** start of AVAILABLE RECORDS **

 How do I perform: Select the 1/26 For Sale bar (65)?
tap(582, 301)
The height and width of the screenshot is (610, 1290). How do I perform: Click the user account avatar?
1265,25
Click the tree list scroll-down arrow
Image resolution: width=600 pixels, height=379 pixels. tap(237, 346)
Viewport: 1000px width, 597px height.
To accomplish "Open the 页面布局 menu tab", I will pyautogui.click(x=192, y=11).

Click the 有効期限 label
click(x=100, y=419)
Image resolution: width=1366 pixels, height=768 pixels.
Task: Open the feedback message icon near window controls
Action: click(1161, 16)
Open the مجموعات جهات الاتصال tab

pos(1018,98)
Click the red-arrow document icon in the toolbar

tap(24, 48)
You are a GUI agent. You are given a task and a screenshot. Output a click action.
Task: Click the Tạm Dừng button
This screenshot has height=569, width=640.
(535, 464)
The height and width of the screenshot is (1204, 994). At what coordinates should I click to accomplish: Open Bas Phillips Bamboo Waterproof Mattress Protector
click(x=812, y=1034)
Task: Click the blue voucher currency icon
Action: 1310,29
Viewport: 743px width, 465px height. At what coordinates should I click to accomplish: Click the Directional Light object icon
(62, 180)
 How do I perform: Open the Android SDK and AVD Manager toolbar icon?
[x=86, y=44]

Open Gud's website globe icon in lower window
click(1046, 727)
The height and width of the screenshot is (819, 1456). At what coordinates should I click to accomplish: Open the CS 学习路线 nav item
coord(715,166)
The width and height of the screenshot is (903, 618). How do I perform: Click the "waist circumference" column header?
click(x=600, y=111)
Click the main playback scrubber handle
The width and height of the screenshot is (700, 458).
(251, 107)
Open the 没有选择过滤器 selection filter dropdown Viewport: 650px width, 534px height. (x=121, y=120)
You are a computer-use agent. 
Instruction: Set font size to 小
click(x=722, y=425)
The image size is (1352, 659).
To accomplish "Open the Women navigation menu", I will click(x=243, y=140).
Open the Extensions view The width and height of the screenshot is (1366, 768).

** end of AVAILABLE RECORDS **

YOUR INSTRUCTIONS
Please convert the entries above into a numbered list with one line per item, leaving out the blank lines.

RESPONSE FOR THIS EXERCISE
1.  How do I perform: Select the 1/26 For Sale bar (65)?
2. tap(582, 301)
3. The height and width of the screenshot is (610, 1290). How do I perform: Click the user account avatar?
4. 1265,25
5. Click the tree list scroll-down arrow
6. Image resolution: width=600 pixels, height=379 pixels. tap(237, 346)
7. Viewport: 1000px width, 597px height.
8. To accomplish "Open the 页面布局 menu tab", I will pyautogui.click(x=192, y=11).
9. Click the 有効期限 label
10. click(x=100, y=419)
11. Image resolution: width=1366 pixels, height=768 pixels.
12. Task: Open the feedback message icon near window controls
13. Action: click(1161, 16)
14. Open the مجموعات جهات الاتصال tab
15. pos(1018,98)
16. Click the red-arrow document icon in the toolbar
17. tap(24, 48)
18. You are a GUI agent. You are given a task and a screenshot. Output a click action.
19. Task: Click the Tạm Dừng button
20. This screenshot has height=569, width=640.
21. (535, 464)
22. The height and width of the screenshot is (1204, 994). At what coordinates should I click to accomplish: Open Bas Phillips Bamboo Waterproof Mattress Protector
23. click(x=812, y=1034)
24. Task: Click the blue voucher currency icon
25. Action: 1310,29
26. Viewport: 743px width, 465px height. At what coordinates should I click to accomplish: Click the Directional Light object icon
27. (62, 180)
28.  How do I perform: Open the Android SDK and AVD Manager toolbar icon?
29. [x=86, y=44]
30. Open Gud's website globe icon in lower window
31. click(1046, 727)
32. The height and width of the screenshot is (819, 1456). At what coordinates should I click to accomplish: Open the CS 学习路线 nav item
33. coord(715,166)
34. The width and height of the screenshot is (903, 618). How do I perform: Click the "waist circumference" column header?
35. click(x=600, y=111)
36. Click the main playback scrubber handle
37. The width and height of the screenshot is (700, 458).
38. (251, 107)
39. Open the 没有选择过滤器 selection filter dropdown Viewport: 650px width, 534px height. (x=121, y=120)
40. You are a computer-use agent. 
41. Instruction: Set font size to 小
42. click(x=722, y=425)
43. The image size is (1352, 659).
44. To accomplish "Open the Women navigation menu", I will click(x=243, y=140).
45. Open the Extensions view The width and height of the screenshot is (1366, 768).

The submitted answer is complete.